Entries supplied:
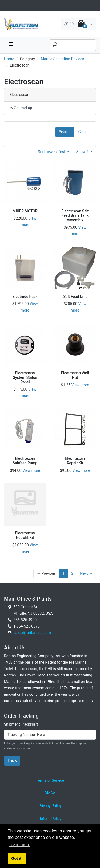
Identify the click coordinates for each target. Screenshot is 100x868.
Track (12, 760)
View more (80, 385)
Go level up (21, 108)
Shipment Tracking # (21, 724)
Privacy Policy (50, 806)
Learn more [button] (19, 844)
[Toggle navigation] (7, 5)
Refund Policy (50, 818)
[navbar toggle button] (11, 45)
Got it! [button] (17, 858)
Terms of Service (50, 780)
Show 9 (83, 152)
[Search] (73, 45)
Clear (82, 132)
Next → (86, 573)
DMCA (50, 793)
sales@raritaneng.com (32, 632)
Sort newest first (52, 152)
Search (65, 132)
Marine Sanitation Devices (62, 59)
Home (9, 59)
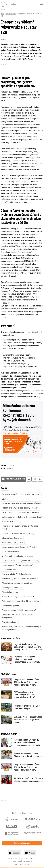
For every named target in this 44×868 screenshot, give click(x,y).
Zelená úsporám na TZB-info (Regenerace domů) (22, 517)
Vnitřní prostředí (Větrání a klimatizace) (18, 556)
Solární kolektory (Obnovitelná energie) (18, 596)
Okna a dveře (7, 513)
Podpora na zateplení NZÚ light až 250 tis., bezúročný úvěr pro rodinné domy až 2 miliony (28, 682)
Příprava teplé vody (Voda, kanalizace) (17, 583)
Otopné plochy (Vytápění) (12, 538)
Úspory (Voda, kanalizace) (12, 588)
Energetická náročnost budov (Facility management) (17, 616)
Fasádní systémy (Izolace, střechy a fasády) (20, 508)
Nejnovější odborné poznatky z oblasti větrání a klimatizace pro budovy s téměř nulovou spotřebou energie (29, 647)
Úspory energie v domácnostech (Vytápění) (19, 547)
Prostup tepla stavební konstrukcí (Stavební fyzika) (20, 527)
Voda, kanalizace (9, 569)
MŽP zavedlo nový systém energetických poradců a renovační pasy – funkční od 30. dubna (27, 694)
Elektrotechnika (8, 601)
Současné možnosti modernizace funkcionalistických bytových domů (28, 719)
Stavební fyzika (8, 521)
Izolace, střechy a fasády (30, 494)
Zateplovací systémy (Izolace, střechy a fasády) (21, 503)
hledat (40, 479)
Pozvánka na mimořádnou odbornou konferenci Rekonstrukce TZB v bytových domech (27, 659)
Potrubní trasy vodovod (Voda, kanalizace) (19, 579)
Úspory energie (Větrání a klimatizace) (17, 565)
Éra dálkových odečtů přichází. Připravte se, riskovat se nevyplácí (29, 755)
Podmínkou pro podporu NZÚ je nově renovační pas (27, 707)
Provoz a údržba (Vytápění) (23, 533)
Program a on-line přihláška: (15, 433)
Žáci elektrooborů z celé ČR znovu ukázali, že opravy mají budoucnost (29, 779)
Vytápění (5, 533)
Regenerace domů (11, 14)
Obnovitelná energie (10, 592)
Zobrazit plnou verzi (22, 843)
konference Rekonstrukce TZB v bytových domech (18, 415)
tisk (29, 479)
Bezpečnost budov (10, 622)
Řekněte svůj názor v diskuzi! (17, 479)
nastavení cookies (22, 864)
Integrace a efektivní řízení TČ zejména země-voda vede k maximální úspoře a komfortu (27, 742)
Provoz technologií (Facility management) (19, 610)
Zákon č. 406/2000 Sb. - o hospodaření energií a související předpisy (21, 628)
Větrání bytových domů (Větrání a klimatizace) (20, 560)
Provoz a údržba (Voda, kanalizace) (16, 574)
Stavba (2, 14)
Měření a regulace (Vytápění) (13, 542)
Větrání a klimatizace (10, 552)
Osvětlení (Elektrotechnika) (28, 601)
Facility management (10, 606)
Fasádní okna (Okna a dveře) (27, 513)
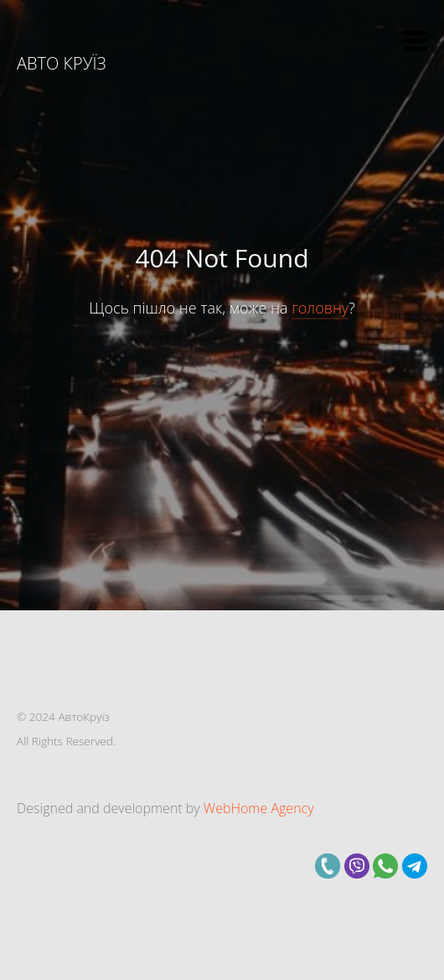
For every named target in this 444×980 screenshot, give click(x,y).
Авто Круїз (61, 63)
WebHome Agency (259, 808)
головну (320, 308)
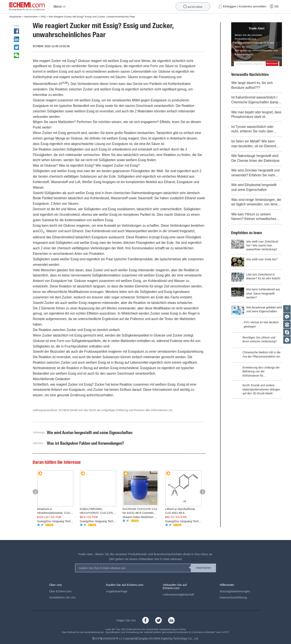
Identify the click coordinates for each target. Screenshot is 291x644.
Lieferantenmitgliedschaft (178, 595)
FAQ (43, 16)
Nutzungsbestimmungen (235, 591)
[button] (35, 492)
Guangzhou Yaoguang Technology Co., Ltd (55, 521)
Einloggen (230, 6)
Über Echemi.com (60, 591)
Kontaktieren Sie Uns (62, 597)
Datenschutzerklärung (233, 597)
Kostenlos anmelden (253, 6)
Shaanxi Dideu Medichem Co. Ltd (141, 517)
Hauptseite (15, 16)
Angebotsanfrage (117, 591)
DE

The request:
Edit the listing above by changing each "Identify" to "Find" and leaving everything else as it is. Omit the pictures from your answer.

Worked solution:
Find the click coordinates for each target. Screenshot is 100x868.
Track (12, 760)
View more (80, 385)
Go level up (21, 108)
Shipment Tracking # (21, 724)
Privacy Policy (50, 806)
Learn more [button] (19, 844)
[Toggle navigation] (7, 5)
Refund Policy (50, 818)
[navbar toggle button] (11, 45)
Got it! [button] (17, 858)
Terms of Service (50, 780)
Show 9 (83, 152)
[Search] (73, 45)
Clear (82, 132)
Next → (86, 573)
DMCA (50, 793)
sales@raritaneng.com (32, 632)
Sort newest first (52, 152)
Search (65, 132)
Marine Sanitation Devices (62, 59)
Home (9, 59)
For every named target in this 44×868 screenshot, give click(x,y).
Zelená úsporám na TZB-info (Regenerace domů) (22, 517)
Vnitřní prostředí (Větrání a klimatizace) (18, 556)
Solární kolektory (Obnovitelná energie) (18, 596)
Okna a dveře (7, 513)
Podpora na zateplení NZÚ light až 250 tis., bezúročný úvěr pro rodinné domy až 2 miliony (28, 682)
Příprava teplé vody (Voda, kanalizace) (17, 583)
Otopné plochy (Vytápění) (12, 538)
Úspory (Voda, kanalizace) (12, 588)
Energetická náročnost budov (Facility management) (17, 616)
Fasádní systémy (Izolace, střechy a fasády) (20, 508)
Nejnovější odborné poznatky z oblasti větrání a klimatizace pro budovy s téměř nulovou spotřebou energie (29, 647)
Úspory energie v domácnostech (Vytápění) (19, 547)
Prostup tepla stavební konstrukcí (Stavební fyzika) (20, 527)
Voda, kanalizace (9, 569)
MŽP zavedlo nový systém energetických poradců a renovační pasy – funkční od 30. dubna (27, 694)
Elektrotechnika (8, 601)
Současné možnosti modernizace funkcionalistických bytových domů (28, 719)
Stavební fyzika (8, 521)
Izolace, střechy a fasády (30, 494)
Zateplovací systémy (Izolace, střechy a fasády) (21, 503)
hledat (40, 479)
Pozvánka na mimořádnou odbornou konferenci Rekonstrukce TZB v bytových domech (27, 659)
Potrubní trasy vodovod (Voda, kanalizace) (19, 579)
Úspory energie (Větrání a klimatizace) (17, 565)
Éra dálkových odečtů přichází. Připravte se, riskovat se nevyplácí (29, 755)
Podmínkou pro podporu NZÚ je nově renovační pas (27, 707)
Provoz a údržba (Vytápění) (23, 533)
Program a on-line přihláška: (15, 433)
Žáci elektrooborů z celé ČR znovu ukázali, že opravy mají budoucnost (29, 779)
Vytápění (5, 533)
Regenerace domů (11, 14)
Obnovitelná energie (10, 592)
Zobrazit plnou verzi (22, 843)
konference Rekonstrukce TZB v bytových domech (18, 415)
tisk (29, 479)
Bezpečnost budov (10, 622)
Řekněte svůj názor v diskuzi! (17, 479)
nastavení cookies (22, 864)
Integrace a efektivní řízení TČ zejména země-voda vede k maximální úspoře a komfortu (27, 742)
Provoz technologií (Facility management) (19, 610)
Zákon č. 406/2000 Sb. - o hospodaření energií a související předpisy (21, 628)
Větrání bytových domů (Větrání a klimatizace) (20, 560)
Provoz a údržba (Voda, kanalizace) (16, 574)
Stavba (2, 14)
Měření a regulace (Vytápění) (13, 542)
Větrání a klimatizace (10, 552)
Osvětlení (Elektrotechnika) (28, 601)
Facility management (10, 606)
Fasádní okna (Okna a dveře) (27, 513)
For every named target in this 444×980 screenshot, give click(x,y).
Авто Круїз (61, 63)
WebHome Agency (259, 808)
головну (320, 308)
Find the click coordinates for each target. Screenshot is 291x644.
Lieferantenmitgliedschaft (178, 595)
FAQ (43, 16)
Nutzungsbestimmungen (235, 591)
[button] (35, 492)
Guangzhou Yaoguang Technology Co., Ltd (55, 521)
Einloggen (230, 6)
Über Echemi.com (60, 591)
Kontaktieren Sie Uns (62, 597)
Datenschutzerklärung (233, 597)
Kostenlos anmelden (253, 6)
Shaanxi Dideu Medichem Co. Ltd (141, 517)
Hauptseite (15, 16)
Angebotsanfrage (117, 591)
DE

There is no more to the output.